_Text provided_.
>>
For data with $n$ i.i.d observations, setting $\xi _{j}^{0}=1$ , $\beta _{0}=\alpha$ and $\xi _{j}^{i}=\int X_{i}(t)\rho _{j}(t)\,dw(t)$ , the approximated linear predictors can be represented as $\eta _{i}=\sum _{j=0}^{p}\beta _{j}\xi _{j}^{i},i=1,2,\ldots ,n$ which are related to the means through $\mu _{i}=g(\eta _{i})$ .

Estimation

The main aim is to estimate the parameter function $\beta$ .

Once $p$ has been fixed, standard GLM and quasi-likelihood methods can be used for the $p$ -truncated model to estimate ${\boldsymbol {\beta }}^{T}=(\beta _{0},\beta _{1},\ldots ,\beta _{p})$ by solving the estimating equation or the score equation $U(\beta )=0.$

The vector valued score function turns out to be $U(\beta )=\sum _{i=1}^{n}(Y_{i}-\mu _{i})g'(\eta _{i})\xi _{i}/\sigma ^{2}(\mu _{i})$ which depends on ${\boldsymbol {\beta }}$ through $\mu$ and $\eta$ .
<<
_Entries provided_.
>>
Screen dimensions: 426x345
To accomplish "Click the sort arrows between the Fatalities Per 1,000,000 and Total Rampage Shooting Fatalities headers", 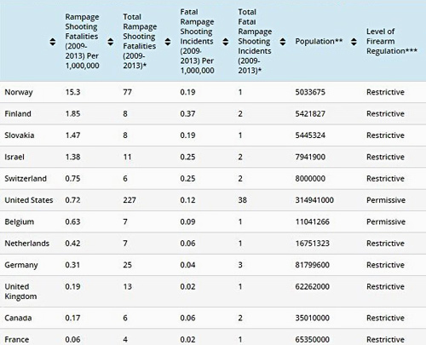I will (111, 42).
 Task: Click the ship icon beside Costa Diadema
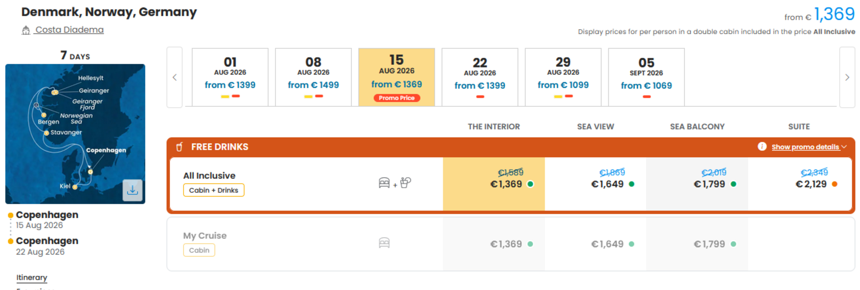[x=26, y=30]

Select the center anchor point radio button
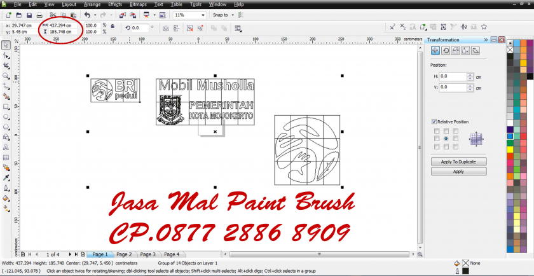446,138
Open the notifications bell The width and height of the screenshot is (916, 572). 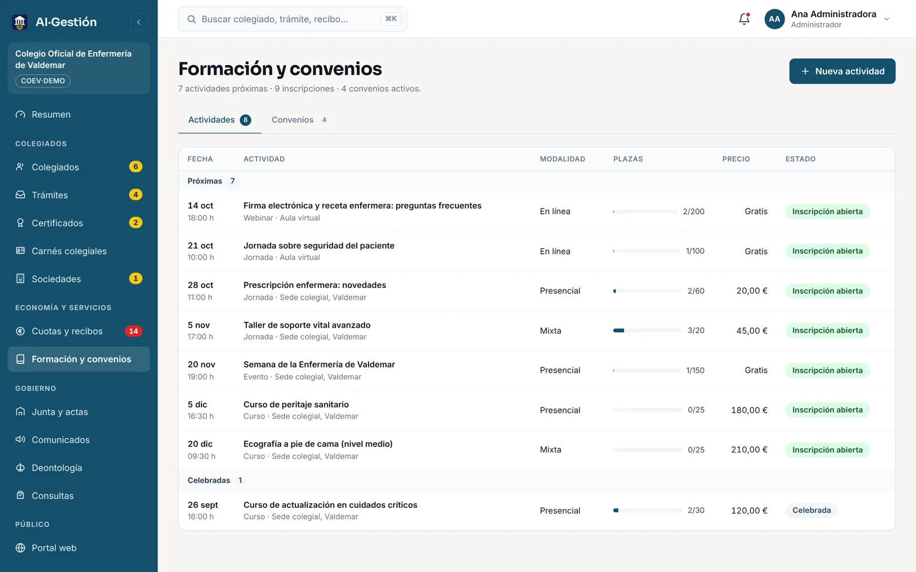tap(744, 19)
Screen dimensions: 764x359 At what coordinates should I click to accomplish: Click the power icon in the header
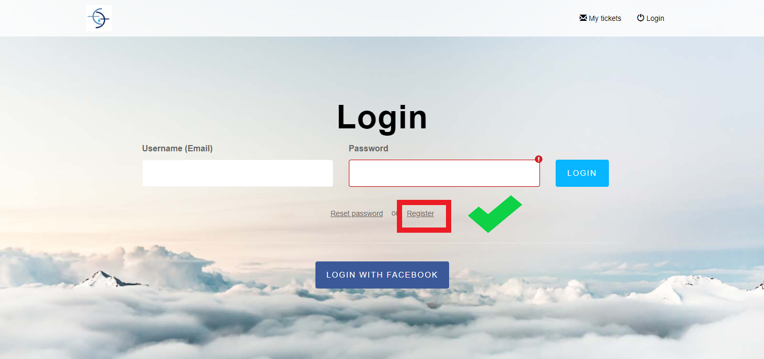point(641,18)
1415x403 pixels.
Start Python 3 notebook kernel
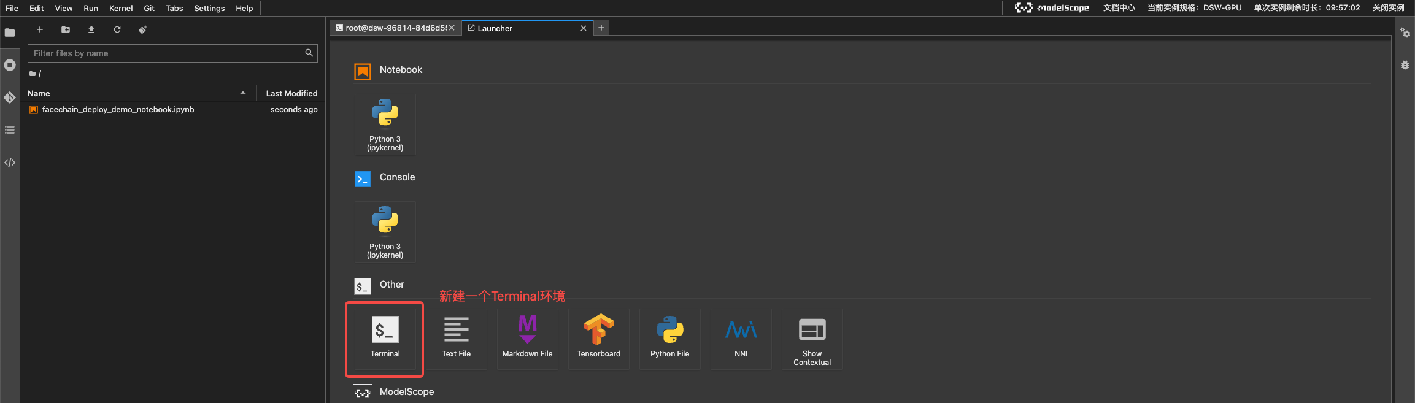385,124
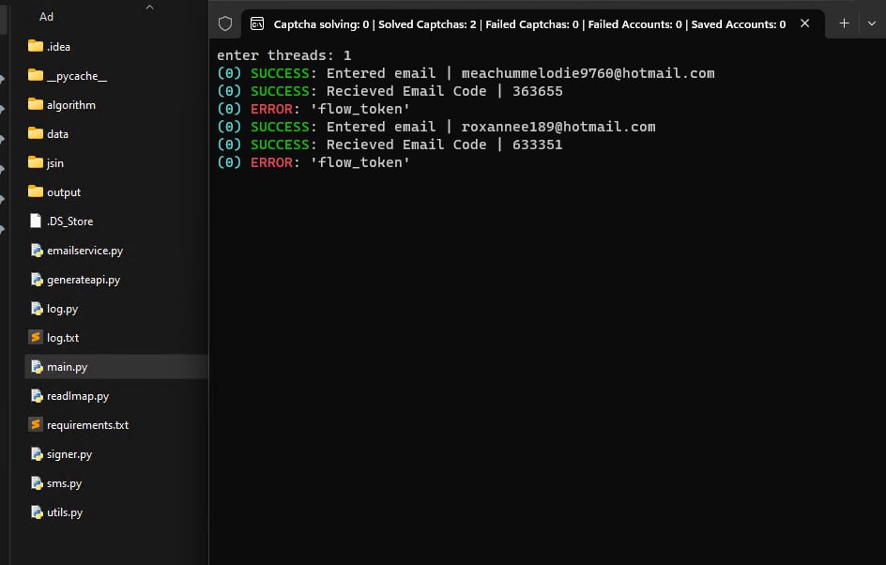Select signer.py file
Image resolution: width=886 pixels, height=565 pixels.
(x=60, y=454)
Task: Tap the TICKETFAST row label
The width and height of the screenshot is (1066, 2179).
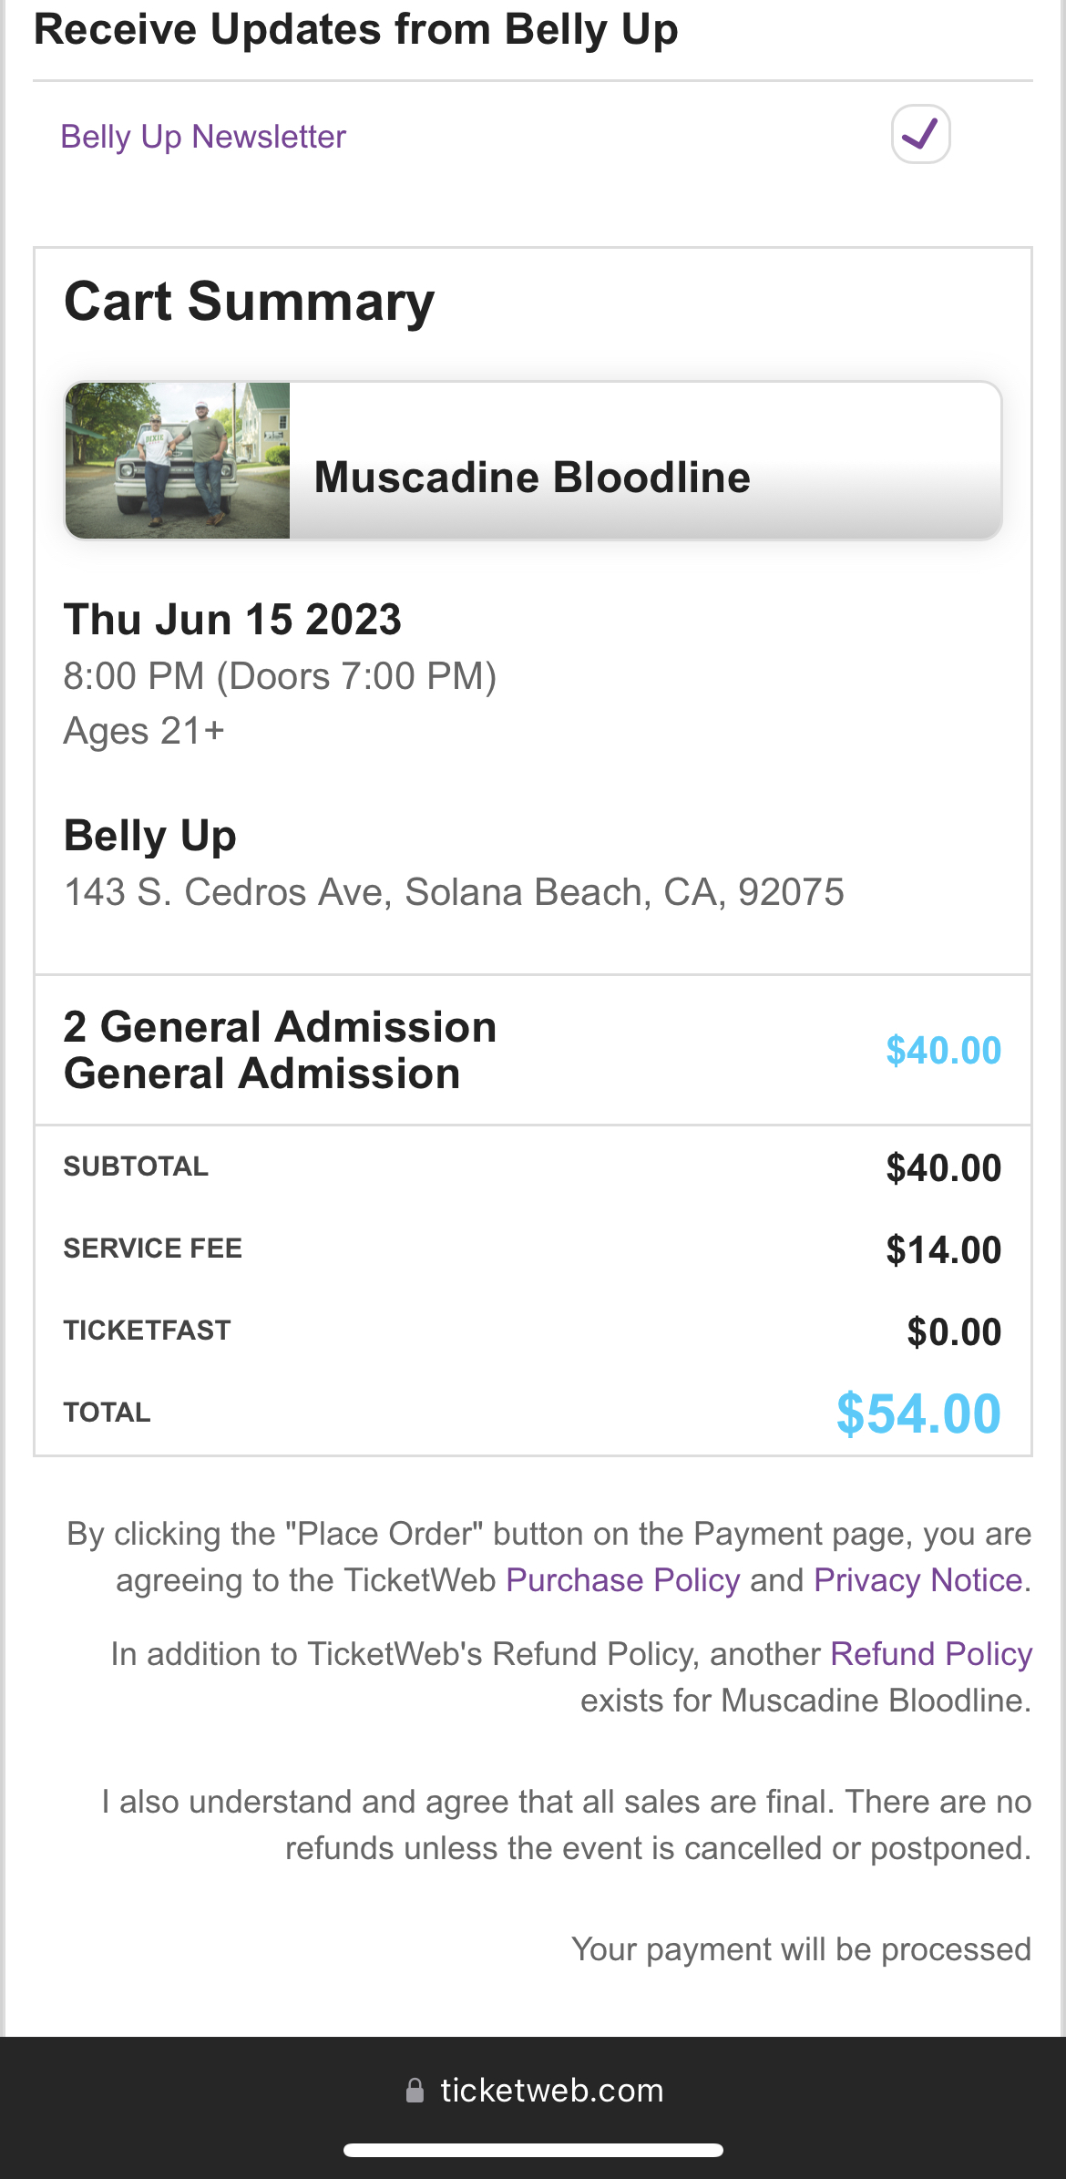Action: tap(147, 1331)
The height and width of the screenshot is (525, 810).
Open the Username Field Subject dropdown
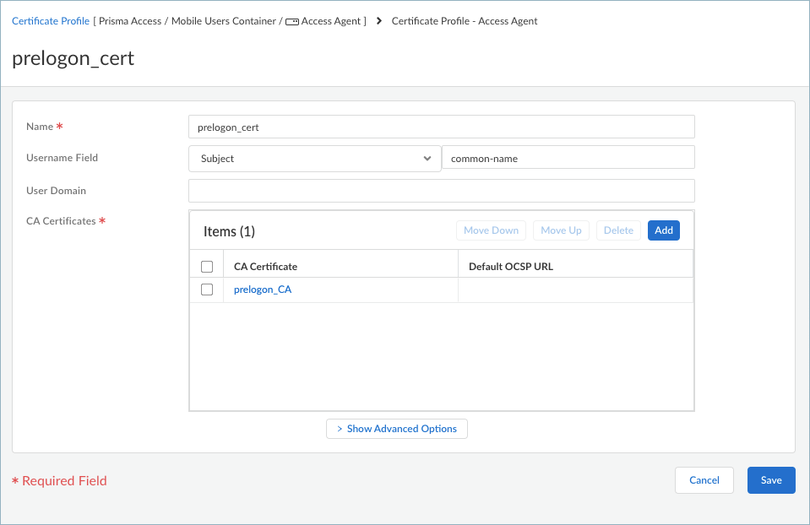pos(314,159)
<<
_Required work_.
#1 Please report how many lines of the records contain the string "dimensions", treating case as significant. Give only the number.
#2 Continue the passage on estimating the parameter function, starting right after its final sentence.

_Answers to the problems_.
#1 2

#2
Just as in GLM, the equation $U(\beta )=0$ is solved using iterative methods like Newton–Raphson (NR) or Fisher scoring (FS) or iteratively reweighted least squares (IWLS) to get the estimate of the regression coefficients ${\boldsymbol {\hat {\beta }}}$ , leading to the estimate of the parameter function ${\hat {\beta }}(t)={\hat {\beta }}_{o}+\sum _{j=1}^{p}{\hat {\beta }}_{j}\rho _{j}(t)$ . When using the canonical link function, these methods are equivalent.

Results are available in the literature of $p$ -truncated models as $p\rightarrow \infty$ which provide asymptotic inference for the deviation of the estimated parametric function from the true parametric function and also asymptotic tests for regression effects and asymptotic confidence regions.

Exponential family response

If the response variable $Y_{i}$ , given $X_{i}\in L^{2}(T)$ follows the one parameter exponential family, then its probability density function or probability mass function (as the case may be) is

f(y_{i}\mid X_{i})=\exp \left({\frac {y_{i}\theta _{i}-b(\theta _{i})}{\phi }}+c(y_{i},\phi )\right)

for some functions $b$ and $c$ , where $\theta _{i}$ is the canonical parameter, and $\phi$ is a dispersion parameter which is typically assumed to be positive.

In the canonical set up, $\eta _{i}=\alpha +\int X_{i}^{c}(t)\beta (t)\,dw(t)=\theta _{i}$ and from the properties of exponential family,

\mu _{i}=b'(\theta _{i}),{\text{ and so }}\mu _{i}=b'(\eta _{i}).

Hence $b'$ serves as a link function and is called the canonical link function.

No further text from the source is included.